Seismic shift or gentle transformation? The fallout of the CME decision

The CME has had a long history in the regulatory reporting industry coupled with strong client relationships. Their recent announcement about their departure from Asia and Europe as a TR/ARM and vendor has caused shockwaves across the market and, without a doubt, they will be missed.

The impact from the CME decision is far reaching and touches many players in the regulatory reporting space. CME clients need to consider how best to manage their ongoing regulatory reporting processes with as little disruption as possible, but this will be complicated by having minimal budget and resources to manage this unexpectant event. Vendors are gearing up to take on additional clients and the TRs and ARMs themselves are preparing for additional volumes as a result of migration from CME’s clients, particularly under EMIR which requires a full history porting from CME to the new TR.

These immediate challenges are being dealt with, but there are also four larger areas that could have a much longer-term effect on the industry – 1. Pricing 2. Technology 3. Service and 4. Impact on the ecosystem.

  1. Pricing

Realistically, this is likely to change following CME’s departure. For many years, CME has been competitive on pricing so at its simplest, their departure will lead to the average price of trade reporting going up.

A more complex question is how pricing will evolve in the coming months and years. In our opinion, there is likely to be some overall increase to reflect a new paradigm. The innate requirements in this space with regards to, for example, the volume of data involved, the need for quality technology and service and the cost of ongoing investment to continue and comply with evolving regulatory demands, all impact price. It’s also interesting that the firm closing operations is the one providing lower prices, strongly suggesting that at that price point, the necessary investment to be viable was not economical.

Having said all this, we believe that vendor pricing in this space will remain lower than total cost of ownership for a firm developing its own reporting solution and paying to the end points (TRs & ARMs). The product will also be an improvement as vendors can share their build cost amongst their clients and build a better product on the back of their experience working with many compliance and operation managers

  1. Service

Service and cost are intrinsically linked. If cost is the deciding factor in decision making, driving a “race to the bottom”, there will be an inevitable negative impact on service. Reduced scope for investment in new products and technology, as well as the need to limit human support and innovation will be restricted if margins are too tight.

However, if pricing is fair, the key deciding factor becomes product and service, creating real opportunities to benefit clients and the overall market through the use of the right product with the right capabilities and know-how behind it. Firms are likely to expect better services and will be looking for service providers who understand the regulatory landscape, have excellent products and are focused on client requirements. Smaller and mid-size clients will also want to ensure they are receiving high quality service and are equally prioritised when working with vendors, something they may not get if they elect to report directly to an end point.

  1. Technology

With a lot of change in the market, this is a unique opportunity to see improvements in technology and greater automation. As clients review their existing processes there are real advantages in ensuring best-of-breed technology is embedded. Many clients have already expressed an interest in greater automation and in trialling additional technologies they may not have had time or resources to explore previously. For example, the more robust the technology is to handle big data and extract compliance insights or the greater the transparency it can provide the end-user through the use of easily accessible compliance dashboards, the more attractive the solution will be.

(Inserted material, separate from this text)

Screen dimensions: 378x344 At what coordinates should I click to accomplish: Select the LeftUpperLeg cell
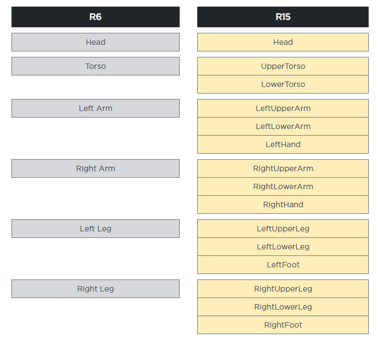pyautogui.click(x=283, y=229)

As with service levels, increased investment in technology is likely to drive additional innovation across the industry. For vendors and TRs/ARMs, it’s also likely that the quality of the technology as well as ease of implementation will be key differentiating factors.

  1. Market eco-system

The CME’s departure is likely to change how financial institutions plan and make decisions when choosing TR/ARMs and other service providers. It’s also likely that non-CME clients will be considering the risk of existing TR/ARMs or vendors exiting the market. They may require flexibility to easily switch TR/ARM providers or have plugins/adapters for easy transfer of data, driving the creation of solutions that are more robust and more portable or flexible. It may also have the effect of encouraging financial institutions to further enhance their control and management processes, ensuring they’re better able to monitor and adjust for changes. Vendors have long encouraged clients to use a purposefully built monitoring system for improved monitoring and KPI-management. Understanding the options will be important clients who want to remain on top of their reporting obligations and requirements.

The shift towards a more robust regulatory landscape

Overall, while there’s likely to be initial pain for the market in the next six to twelve months, the increased efficiency and effectiveness of transaction reporting across the board is likely to bring a net positive effect. Improved technology and better systems will allow those with a reporting obligation to truly meet the original intentions underpinning these regulations. Such tools and services will elevate the compliance officer from having to chase after the individual issues to taking a wider birds-eye-view at the process and manage it rather than react to issues. This will improve the overall robustness of this key regulated activity.

But taking it one significant step further, these improvements will allow a wider range of financial institutions to begin better utilising the masses of trade data created and tracked for reporting and other compliance purposes. Finally, the use of this data for the purposes of making improved business decisions may become a reality for more than just the minority.